**節選:**

——————

這是為了測試對於真實訓練數據我們該採用對於scedule的參數以及diffusion step的一個測試

In [None]:
from polydiff.diffusion.forward import ExcitedStateDiffusion
from polydiff.diffusion.schedules import ExponentialSchedule
from polydiff.model import ChemBERTTokenizer

In [None]:
data_file = "/Users/wang-work/polydiffusion/data/smiles.txt"
data = []
with open(data_file, "r") as f:
    for line in f:
        line = line.strip()
        if line:  # Check if the line is not empty
            data.append(line)

data

In [None]:
def initialize_diffusion(beta_start=1e-4, beta_end=0.02, num_timesteps=1000, vocab_size=100, mask_token_id=99, pad_token_id=0):
    """
    初始化diffusion過程
    
    Args:
        beta_start: beta的起始值
        beta_end: beta的結束值  
        num_timesteps: diffusion步數
        vocab_size: 詞彙表大小
        mask_token_id: mask token ID
        pad_token_id: pad token ID
    
    Returns:
        ExcitedStateDiffusion: 初始化好的diffusion實例
    """
    # 創建指數schedule
    schedule = ExponentialSchedule(
        num_timesteps=num_timesteps,
        beta_start=beta_start,
        beta_end=beta_end
    )
    
    # 初始化ExcitedStateDiffusion
    diffusion = ExcitedStateDiffusion(
        schedule=schedule,
        vocab_size=vocab_size,
        mask_token_id=mask_token_id,
        pad_token_id=pad_token_id
    )
    
    print(f"ExcitedStateDiffusion已初始化！")
    print(f"- Beta範圍: {beta_start} -> {beta_end}")
    print(f"- 時間步數: {num_timesteps}")
    print(f"- 詞彙表大小: {vocab_size}")
    
    return diffusion


In [None]:
def select_sequences_by_length(data, shortest_count=20, middle_count=50, longest_count=20, random_seed=42):
    """
    從數據中選擇不同長度的序列
    
    Args:
        data: 序列數據列表
        shortest_count: 最短序列數量
        middle_count: 中間序列數量  
        longest_count: 最長序列數量
        random_seed: 隨機種子
    
    Returns:
        list: 選中的序列列表
    """
    import random
    
    # 計算每個序列的長度
    data_lengths = [(i, len(seq)) for i, seq in enumerate(data)]
    data_lengths.sort(key=lambda x: x[1])
    
    # 找最短的序列
    shortest_sequences = data_lengths[:shortest_count]
    
    # 找最長的序列
    longest_sequences = data_lengths[-longest_count:]
    
    # 中間隨機選擇序列
    middle_range = data_lengths[shortest_count:-longest_count]
    random.seed(random_seed)
    middle_sequences = random.sample(middle_range, min(middle_count, len(middle_range)))
    middle_sequences.sort(key=lambda x: x[1])
    
    # 收集所有選中的序列
    selected_sequences = []
    selected_sequences.extend([data[idx] for idx, _ in shortest_sequences])
    selected_sequences.extend([data[idx] for idx, _ in middle_sequences])
    selected_sequences.extend([data[idx] for idx, _ in longest_sequences])

——————

**問題:**
(1) 請根據節選回答下列問題。
(a) initialize_diffusion 函式中 beta_end 的預設值是多少？
(b) select_sequences_by_length 函式中 random_seed 的預設值是多少？
(c) 建立 schedule 時使用的是哪一個類別？
(2) 請原樣輸出節選中從「middle_sequences.sort(key=lambda x: x[1])」起，直到「idx, _ in shortest_sequences])」為止（含這段文字）的部分。

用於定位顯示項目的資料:

——————

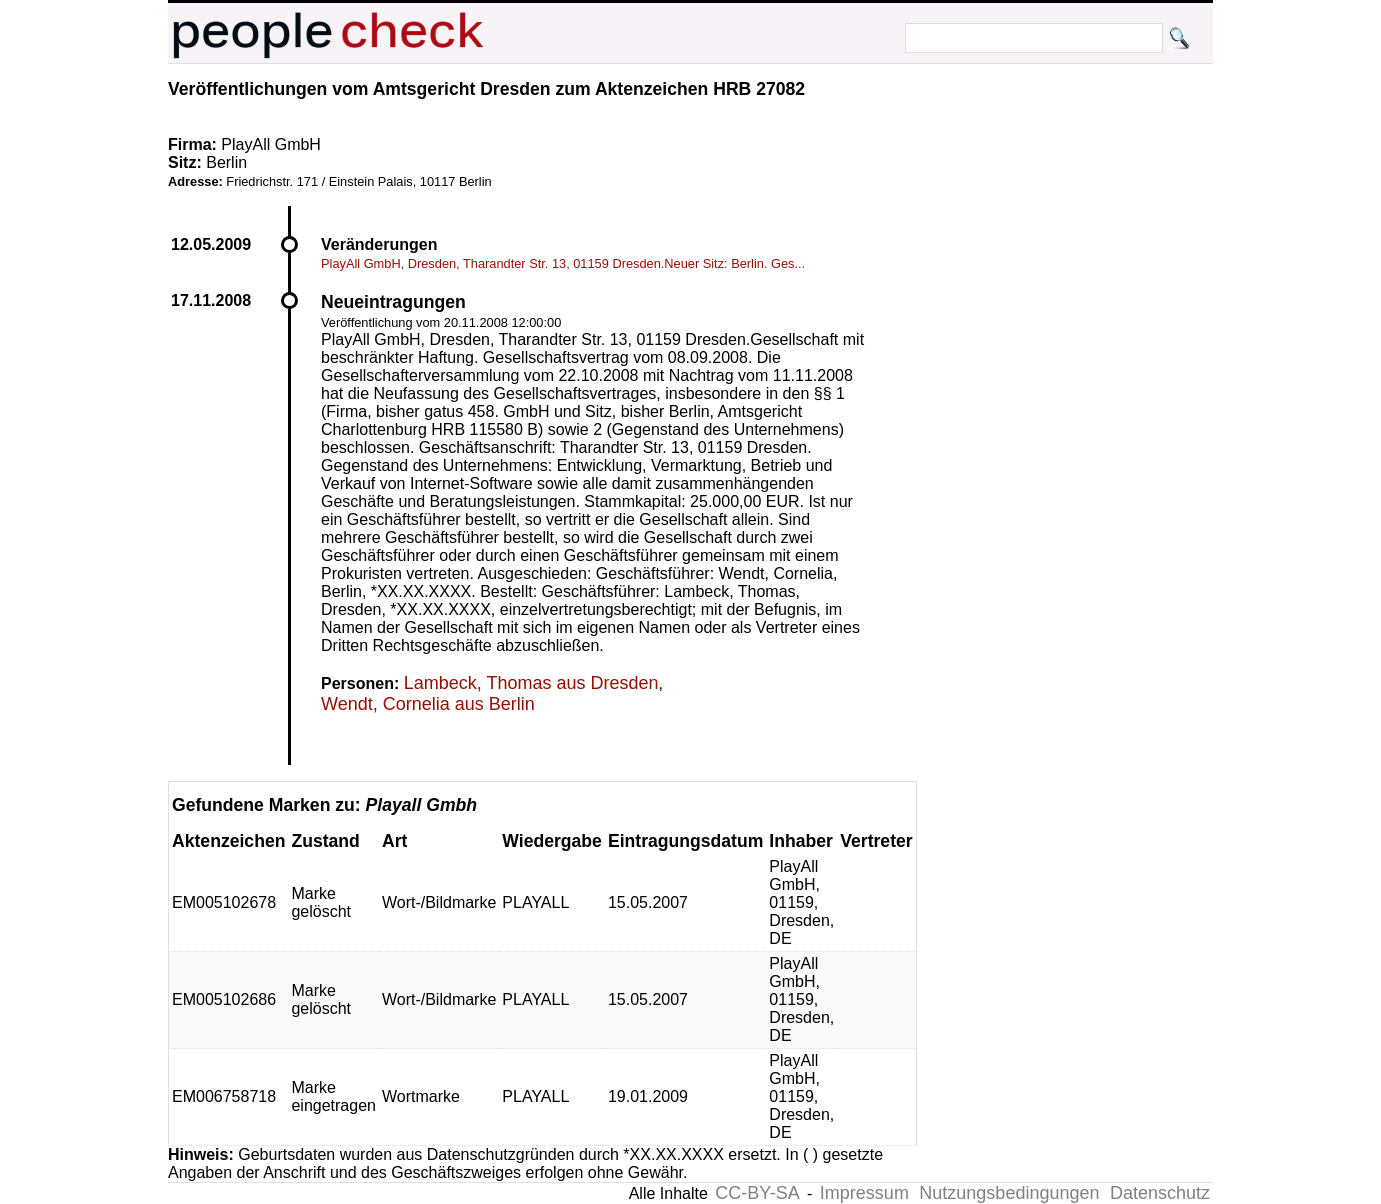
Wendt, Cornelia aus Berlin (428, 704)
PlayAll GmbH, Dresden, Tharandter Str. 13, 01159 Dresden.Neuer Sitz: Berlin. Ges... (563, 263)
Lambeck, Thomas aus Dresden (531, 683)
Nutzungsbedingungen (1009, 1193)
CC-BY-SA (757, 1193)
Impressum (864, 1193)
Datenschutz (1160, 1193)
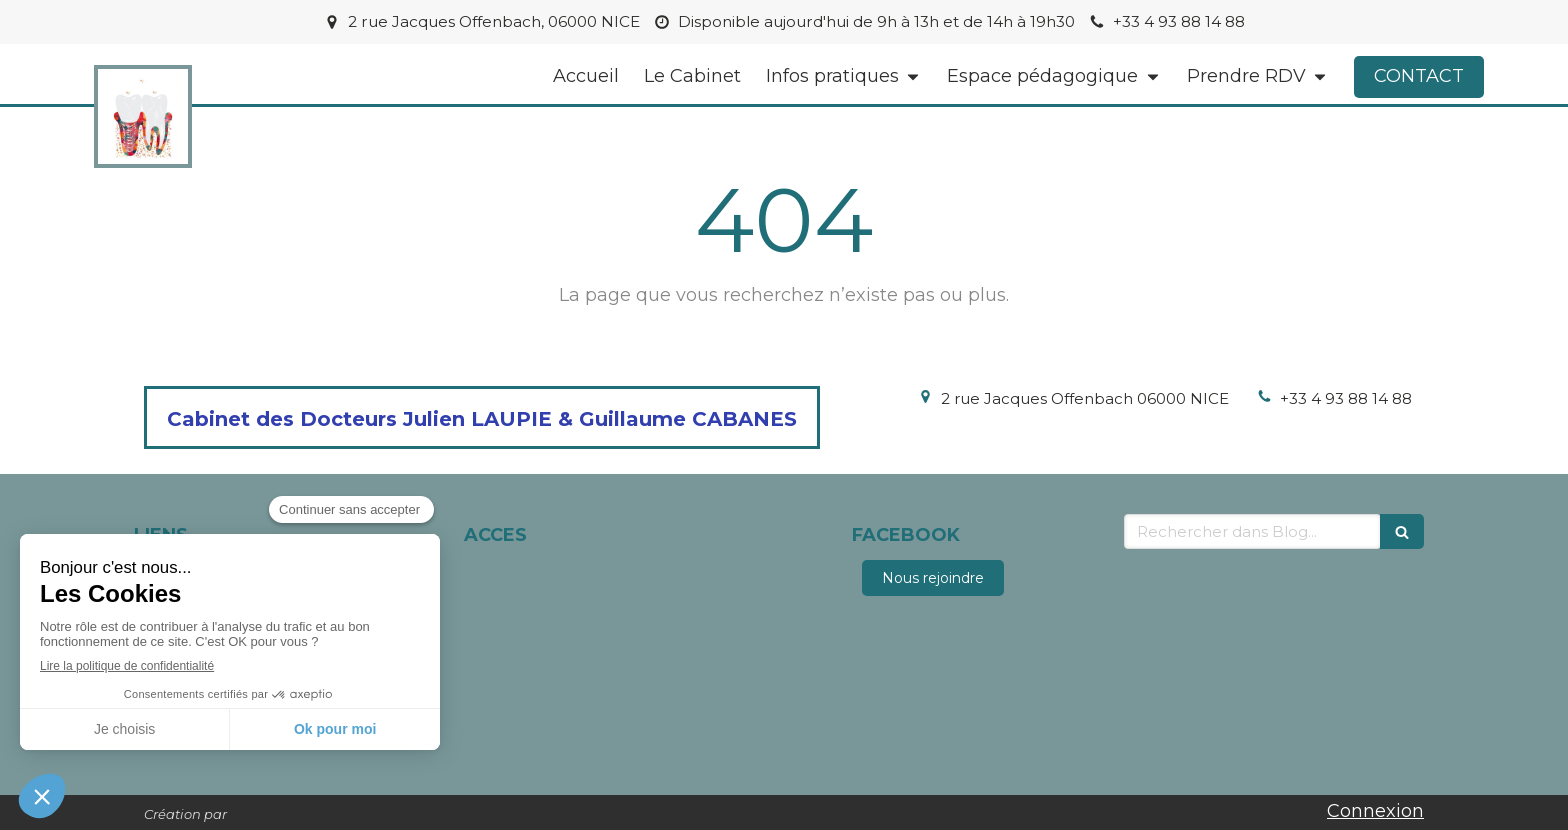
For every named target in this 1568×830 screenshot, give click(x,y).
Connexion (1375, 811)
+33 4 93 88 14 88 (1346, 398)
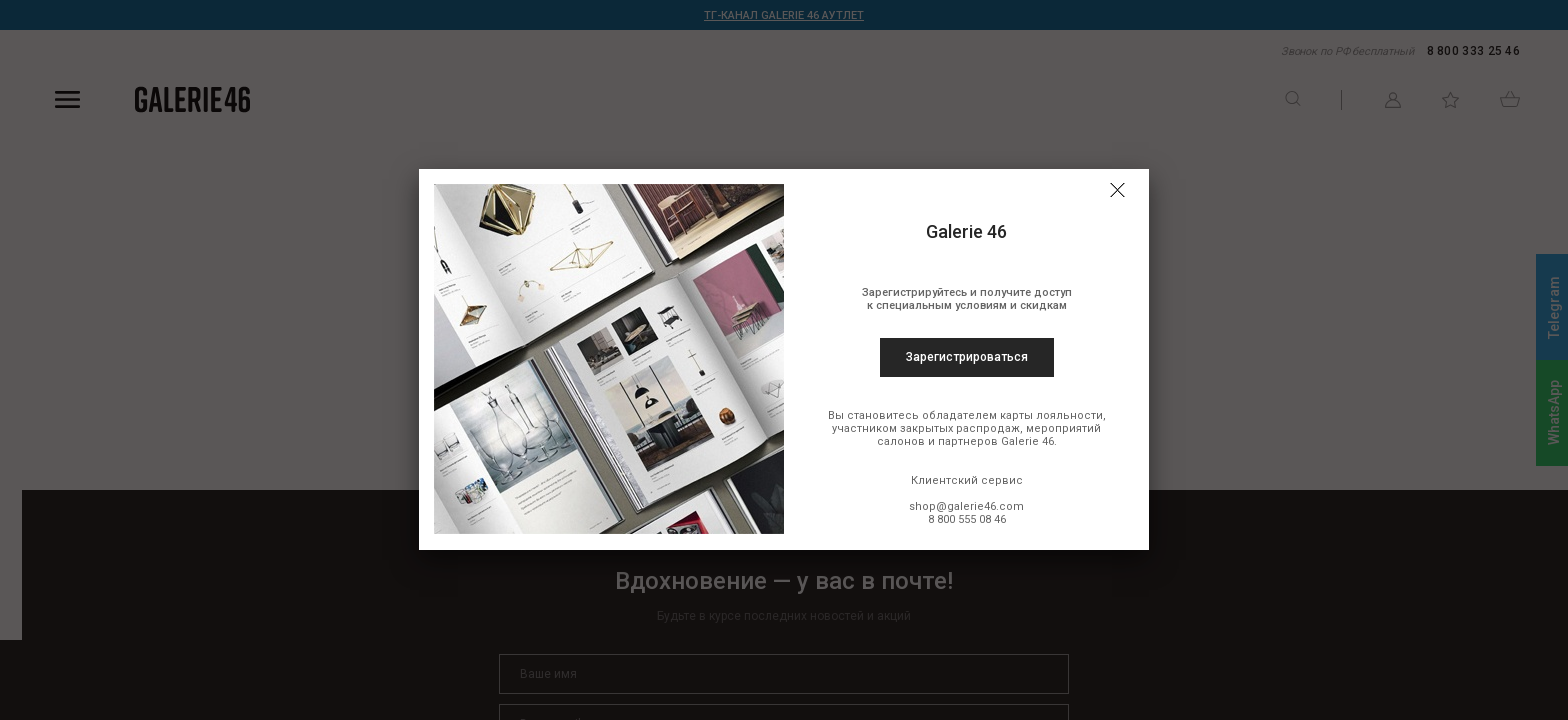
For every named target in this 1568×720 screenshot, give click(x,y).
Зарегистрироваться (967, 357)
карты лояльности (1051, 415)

——————

**解答:**
(1)
(a) 0.02
(b) 42
(c) ExponentialSchedule

(2)
middle_sequences.sort(key=lambda x: x[1])
    
    # 收集所有選中的序列
    selected_sequences = []
    selected_sequences.extend([data[idx] for idx, _ in shortest_sequences])